**Provided material:**

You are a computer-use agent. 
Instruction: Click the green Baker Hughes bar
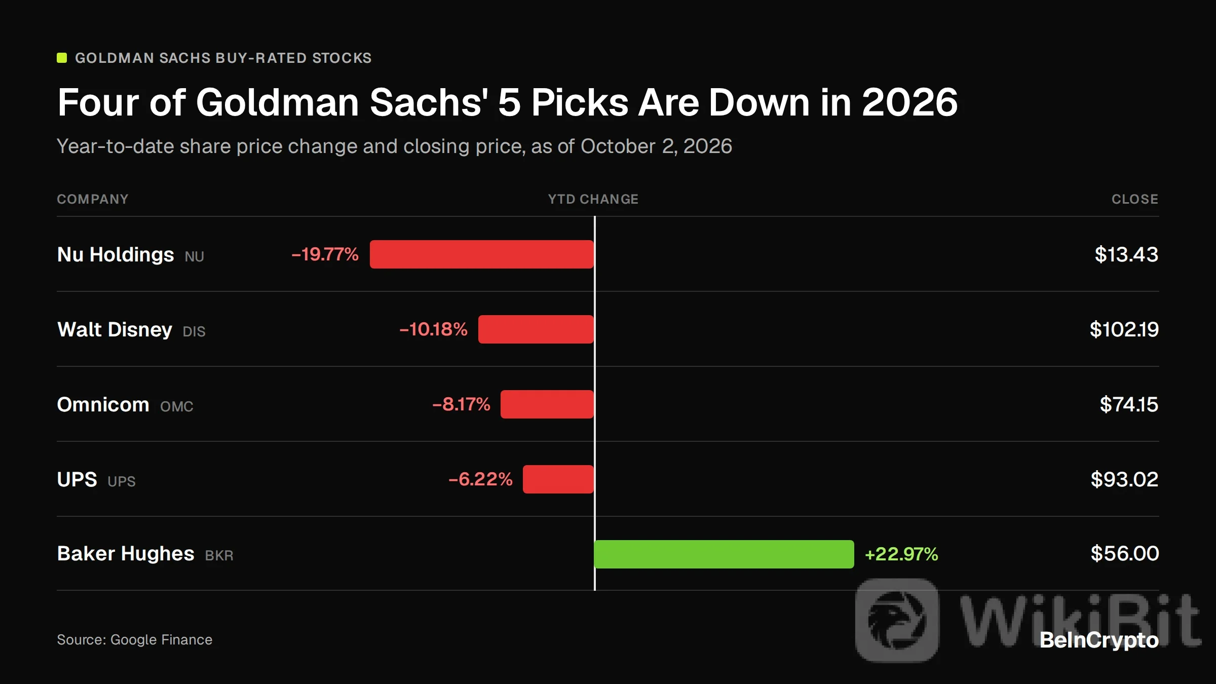tap(724, 554)
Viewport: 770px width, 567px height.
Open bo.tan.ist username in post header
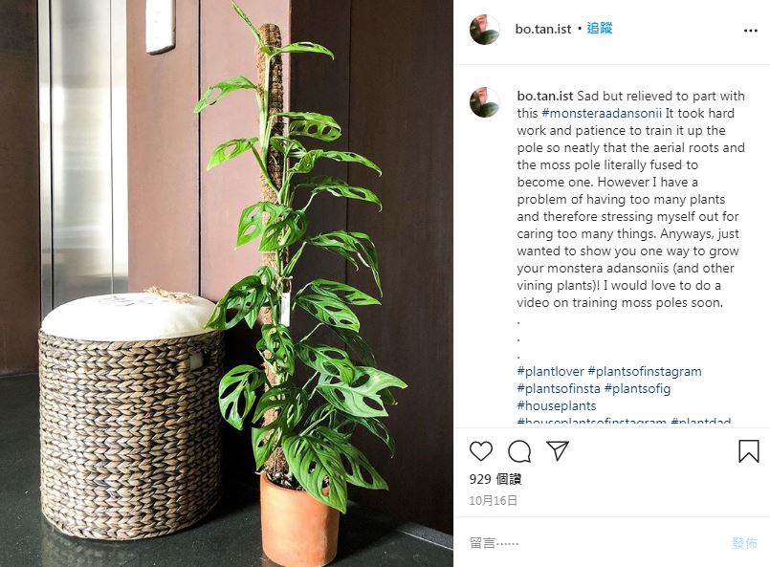point(543,29)
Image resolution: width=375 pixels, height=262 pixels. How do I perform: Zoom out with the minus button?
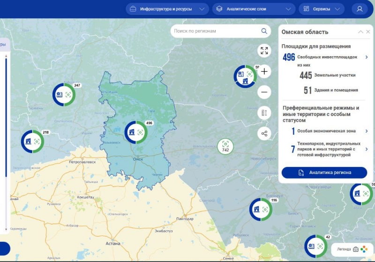pyautogui.click(x=264, y=92)
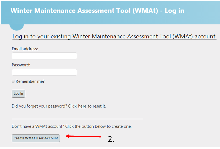Image resolution: width=220 pixels, height=149 pixels.
Task: Click the red arrow annotation
Action: [x=84, y=136]
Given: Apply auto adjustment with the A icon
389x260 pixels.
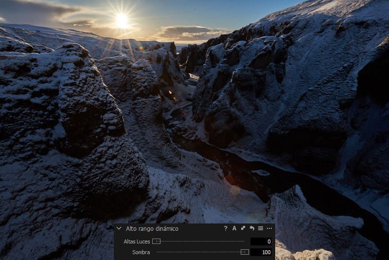Looking at the screenshot, I should [234, 228].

**Exercise:**
Only the lines from the one containing "Open bo.tan.ist username in post header" through the last line of the material should be returned, exactly and without pictures.

**Completed task:**
Open bo.tan.ist username in post header
point(543,29)
Image resolution: width=375 pixels, height=262 pixels. How do I perform: Zoom out with the minus button?
pyautogui.click(x=264, y=92)
Image resolution: width=220 pixels, height=149 pixels.
Task: Click the red arrow annotation
Action: [x=84, y=136]
Given: Apply auto adjustment with the A icon
389x260 pixels.
Looking at the screenshot, I should [234, 228].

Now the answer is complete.